Basic question on showing transitivity on a finite set in $S_n$ ( symmetric group)

Question

I have a basic question in algebra.

Question:

Let $n$ be a non-negative integer. For any family $ (i_1, \ldots, i_r) $ of non-negative integers such that $ i_1 + \ldots + i_r = n $, we denote by $ D(n, i_1, \ldots, i_r) $ the set of families $ (I_1, \ldots, I_r) $ of pairwise disjoint subsets of $ \left \{1;2;...;n \right \} $ such that the cardinality of each $ I_\ell $ is $ i_\ell $ for all $ \ell $.
For any family $ (i_1, \ldots, i_r) $ of integers $ \geq 0 $ such that $ i_1 + \ldots + i_r = n $, briefly describe a natural operation of $ S_n $ on $ D(n, i_1, \ldots, i_r) $, and show that it is transitive.

My answer

1-
First of all let try to undersand how does look like $D(n, i_1, \ldots, i_r)$.
In order to do that we take $ (1,2) \Rightarrow n=3, r=2 $. So a collection of $ (I_1, I_2) $ of pairwise disjoint subsets of $ {1, 2,3} $ can be $(I_1=\left \{ 2 \right \}, I_2= \left \{ 1;3 \right \})$. In fact there are other ones collection of $(I_1, I_2)$ that satisfies all the criterium. $D(n, i_1, \ldots, i_r) = \left \{ (I_1=\left \{ 1 \right \}, I_2= \left \{ 2;3 \right \}) ; (I_1=\left \{ 2 \right \}, I_2= \left \{ 1;3 \right \}) ; (I_1=\left \{ 3 \right \}, I_2= \left \{ 1;2 \right \}) \right \} $

2-
$\forall \sigma \in S_n$ is a bijective application from $\left \{1;2;...;n \right \}$ to itself. and because $\forall (I_1, \ldots, I_r) \in D(n, i_1, \ldots, i_r)$ the "$I_l$" form a partition of $\left \{1;2;...;n \right \}$ we get that $\sigma (I_1, \ldots, I_r) = (\sigma(I_1), \ldots, \sigma(I_r))$. In words $\sigma(.)$ acts on this family by permuting the elements of each subset $I_l$ according to $\sigma(.)$.

After I have difficulties to answer and to show rigoursly the last part (conscerning the transitivity).
Moreover if you have any remarks on what I ve written in "1-" and "2-" I will be happy to read them.

Thank for your help.

Answer 1

The main problem in my understanding/ solving of this question is that I didn't know yet that we were talking about transitivity in a group.
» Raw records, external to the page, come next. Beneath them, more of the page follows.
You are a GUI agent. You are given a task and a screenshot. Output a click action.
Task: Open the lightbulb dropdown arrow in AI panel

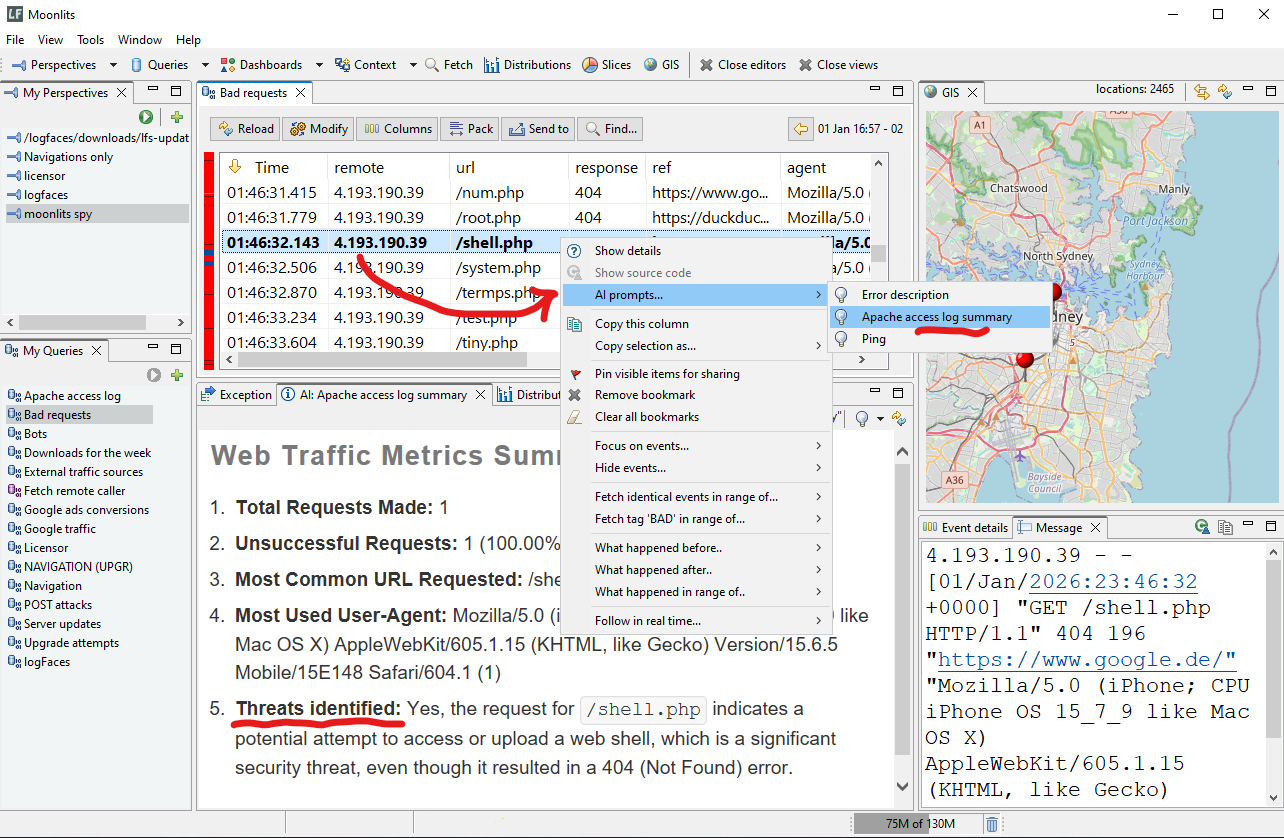(x=879, y=419)
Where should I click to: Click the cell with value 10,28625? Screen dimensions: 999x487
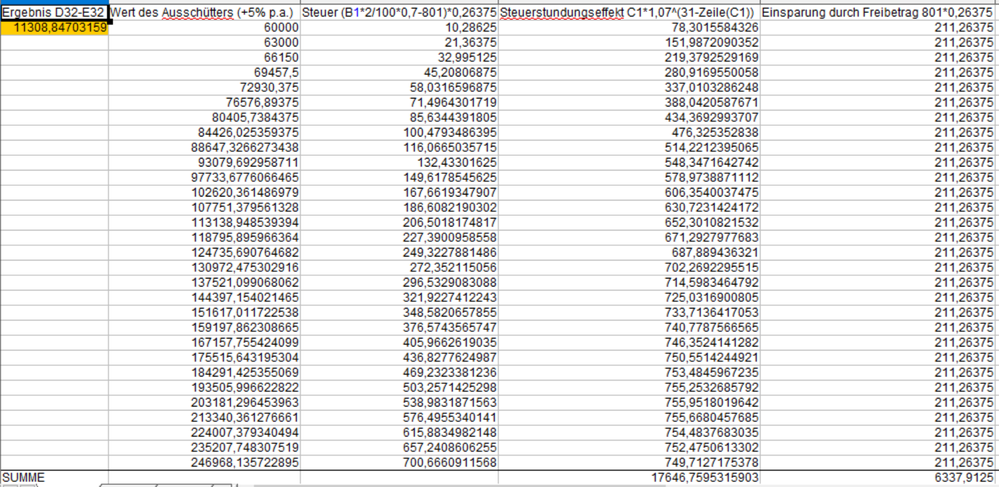(x=398, y=27)
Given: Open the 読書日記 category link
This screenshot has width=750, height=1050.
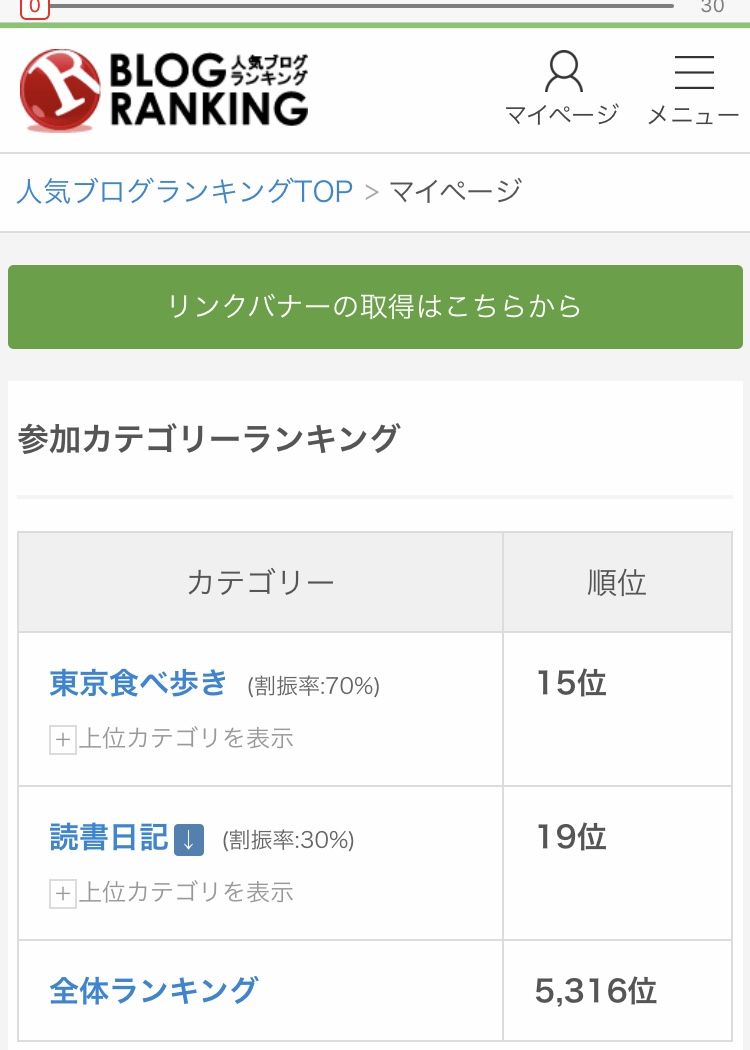Looking at the screenshot, I should [x=109, y=837].
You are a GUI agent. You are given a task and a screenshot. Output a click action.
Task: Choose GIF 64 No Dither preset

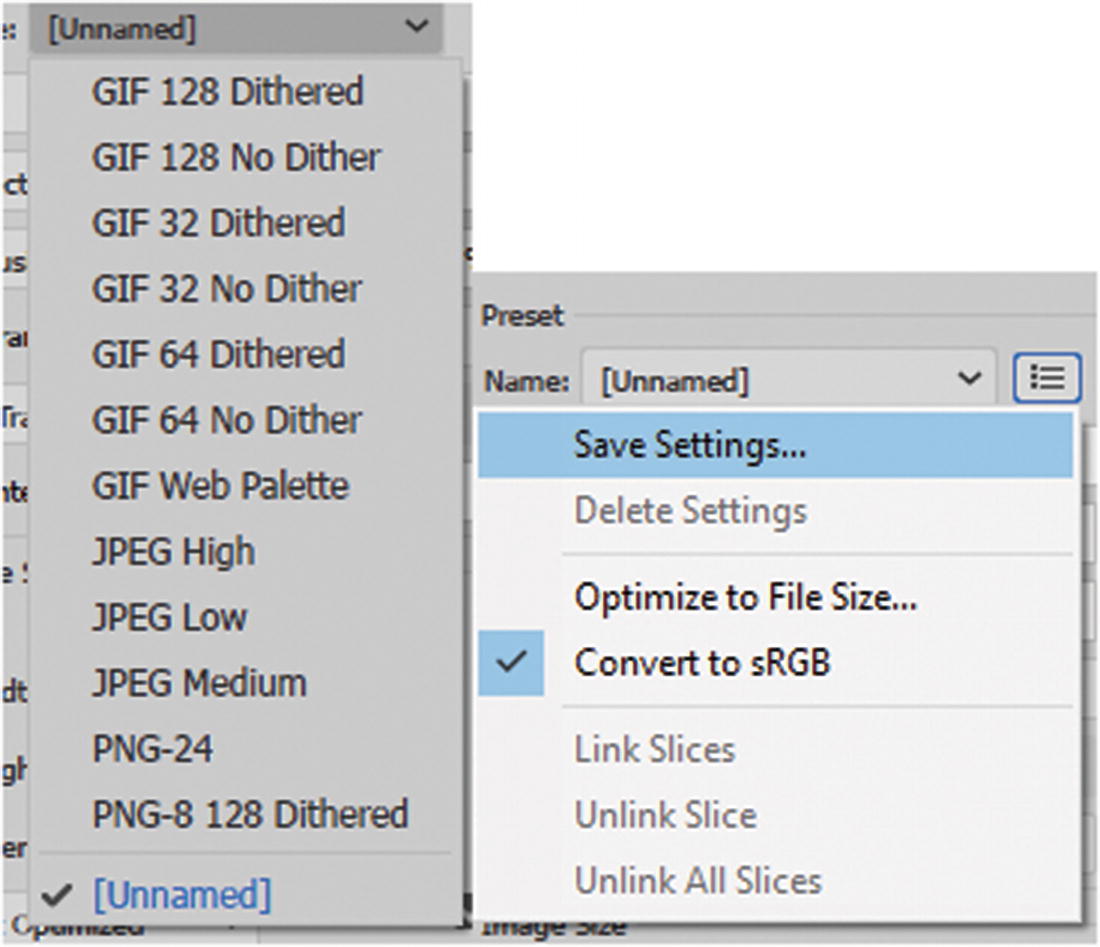(x=227, y=420)
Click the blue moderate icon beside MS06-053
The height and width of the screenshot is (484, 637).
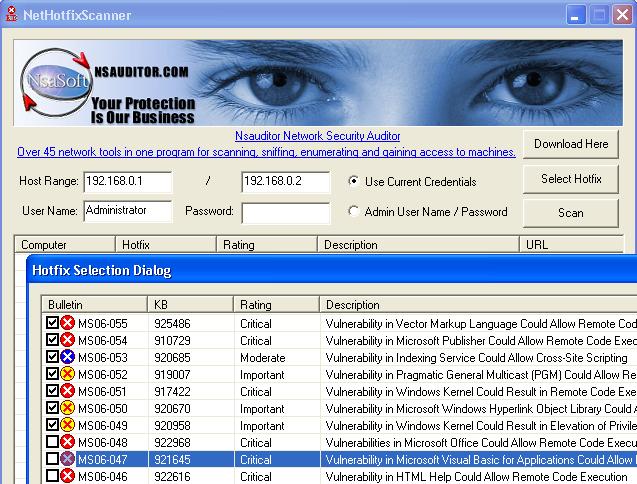[67, 357]
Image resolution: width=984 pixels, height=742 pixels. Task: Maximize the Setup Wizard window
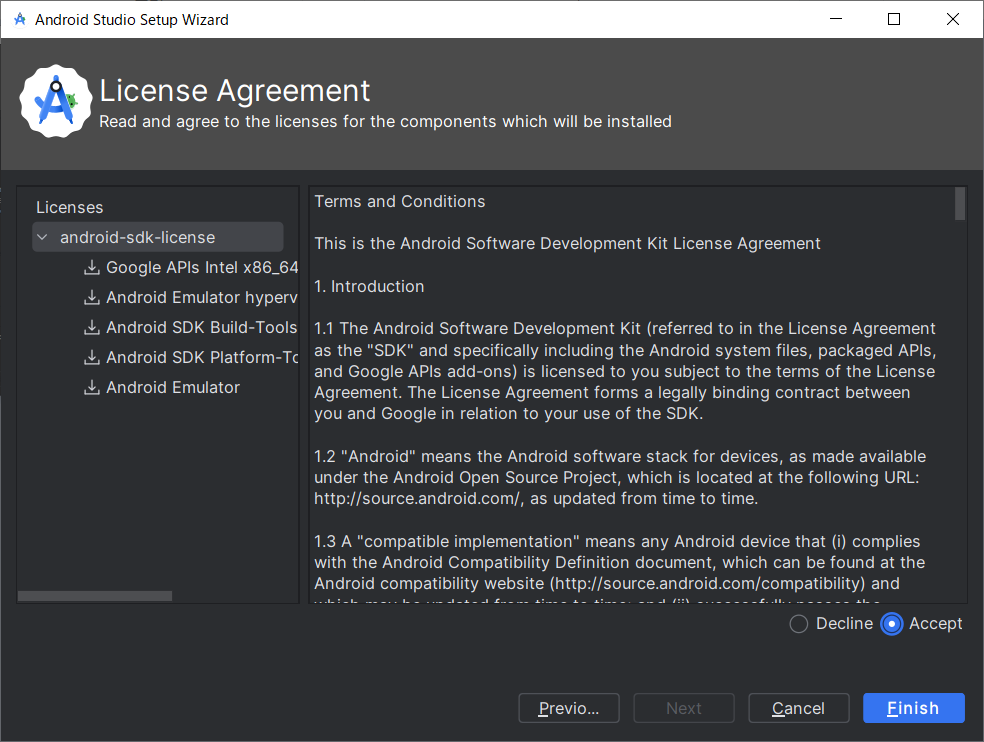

Indeed I thought that we were talking on the transitive relation. That's why now my question seems to me very basic. :'-) .

Based on the comment of https://math.stackexchange.com/users/2820/derek-holt

1-
Let first take an exemple in order to understand.
We take $n=7; i_1 , i_2 , i_3 = 2,1,4$. Now choose two "random" elements of $D(7; 2,1,4)$. For exemple $A=( \left \{ 3;6 \right \}, \left \{ 4 \right \}, \left \{1;2;5;7 \right \} )$ and $B=(\left \{ 5;7 \right \}, \left \{ 1 \right \}, \left \{2;3;4;6 \right \})$. Then $\sigma \in S_7$ can for exemple maps $\left \{1,2,3,4,5,6,7 \right \}$ to $ \left \{ 2,3,5,1,4,7,6 \right \} $ that means that $\sigma '$ maps $A$ to $B$.
More precisally $I_{1;A}=\left \{3; 6 \right \}$ and $ I_{1;B}=\left \{5; 7 \right \}$. So we define $ 3 \rightarrow 5$ , $6 \rightarrow 7$...etc...
Those here $S_7$ is our group and $\sigma$ is our "group action" on the set $D(7; 2,1,4)$. In order to prove the transitivity we then need to show that $\forall I_x, I_y \in D(7; 2,1,4) \Rightarrow \sigma \in S_7 $ s.t. $I_y = \sigma(I_x)$ and this is precisally waht we ve found here, a $\sigma \in S_7 $ that links $A$ and $B$.

2-
Now more generally let's take two specific $I_x, I_y \in D(n; i_1,i_2,...,i_r) \Rightarrow I'$ is of the form $I_x=(I_{1;x};...;I_{r;x}), I_y=(I_{1;y};...;I_{r;y})$. We need to prove that $\exists \sigma \in S_n$ s.t. $\sigma(I_x)= I_y$.
It is very easy to do that what we need to do is for exemple to index the elements of $I_{1;x}$ from $1$ to $i_1$, those of $I_2$ from $i_1+1$ to $i_1+i_2$, etc...
So $I_x$ looks like this $ I_x = \left\{1;2;...;i_1;i_1+1;...;i_1+i_2;i_1+i_2+1;...;i_1+...+i_r \right \}=\left\{1;2;...;i_1;i_1+1;...;n \right \}$ .
Proceed the same way for $I_y$ but instead we use the index $j$, hence $I_y$ looks like this $ I_y = \left\{1;2;...;j_1;j_1+1;...;j_1+j_2;j_1+j_2+1;...;j_1+...+j_r \right \}=\left\{1;2;...;j_1;j_1+1;...;n \right \}$
Now it is easy to construct a bijection from $I_x$ to $I_y$ as follow $\forall 1 \leq i \leq n \Rightarrow \sigma(i)=j=i$ that means that for exemple $\sigma$ maps the element indexed by $i_1$ to the element indexed by $j_1$.
And of course as all the elements of different indexes correspond to different numbers so $\sigma$ is a bijection in $S_n$.